For more information about /r see:

/tmp
Please, DON’T use the file system /tmp for your scratch data. Instead, use /ptmp which is accessible from all Hydra cluster nodes, and set the environment variable TMPDIR to /ptmp/<userid> in your job scripts.

3. System Access

3.1. Remote access

For security reasons, direct login to the IBM iDataPlex HPC cluster Hydra is allowed only from within the MPG networks. Users from other locations have to login to gate.rzg.mpg.de first. Use ssh to connect to Hydra:

ssh hydra.rzg.mpg.de

You always have to provide your (Kerberos) password on the Hydra login nodes, SSH keys are not allowed.
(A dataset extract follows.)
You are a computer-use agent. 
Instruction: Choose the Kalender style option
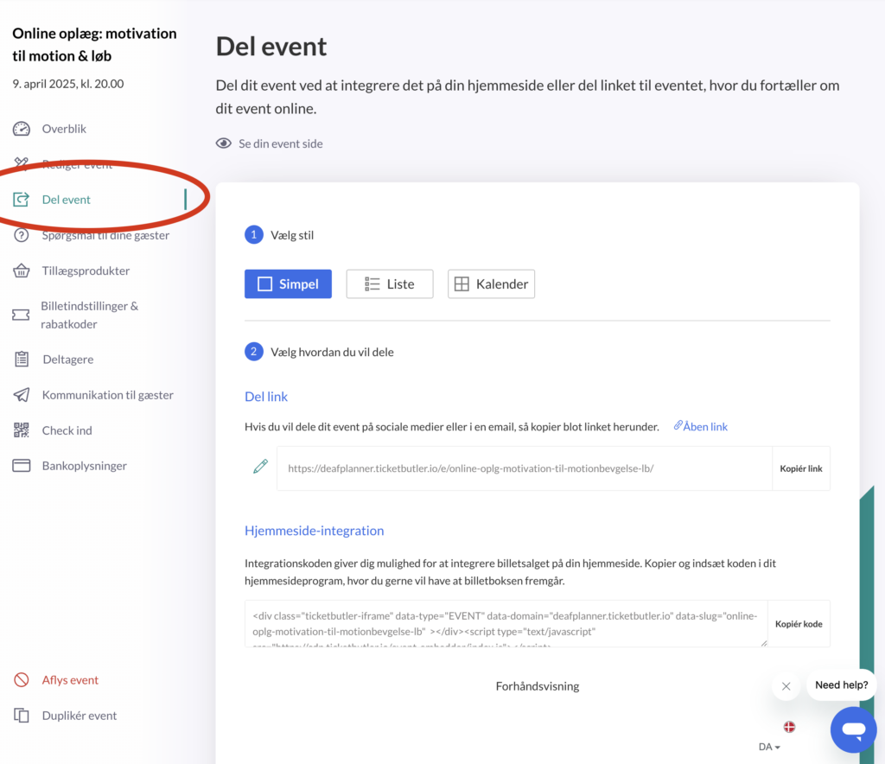(491, 284)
Secure copy (scp) can be used to transfer data to or from hydra.rzg.mpg.de.

The SSH key fingerprints for hydra.rzg.mpg.de are:

1024 8d:3c:4b:a2:9e:15:fa:15:3e:ae:b2:9b:dc:99:f7:91 (RSA)
1024 6d:c4:11:9d:b5:8c:53:79:8f:a4:dd:3b:7a:9a:ba:02 (DSA)
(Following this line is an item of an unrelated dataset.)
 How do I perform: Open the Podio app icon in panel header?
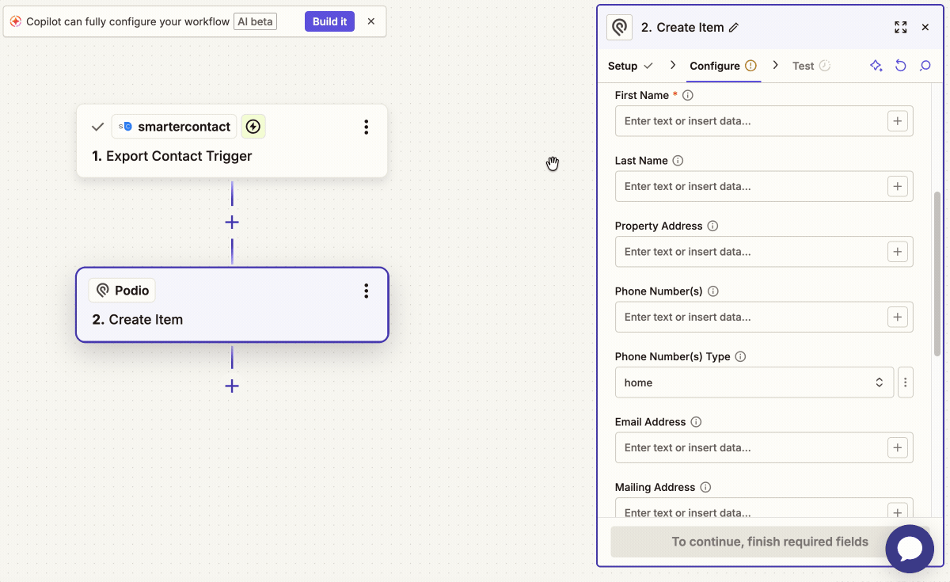point(619,27)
3.2. Using compute resources on Hydra

The login node hydra.rzg.mpg.de is mainly intended for editing, compiling and submitting your parallel programs. Interactive usage of the Parallel Operating Environment (POE) on the login node is not enabled. Test or production jobs have to be submitted to the LoadLeveler batch system which reserves and allocates the resources (e.g. compute nodes) required for your job. Short test jobs (runtime less than 15 min) which are requiring 1, 2, 4 or 8 cores will run on a dedicated node with short turn around times.

3.3. Interactive debug runs

If you need to debug your program code you may login to the node hydra02i.rzg.mpg.de and run your code interactively (2 hours at most).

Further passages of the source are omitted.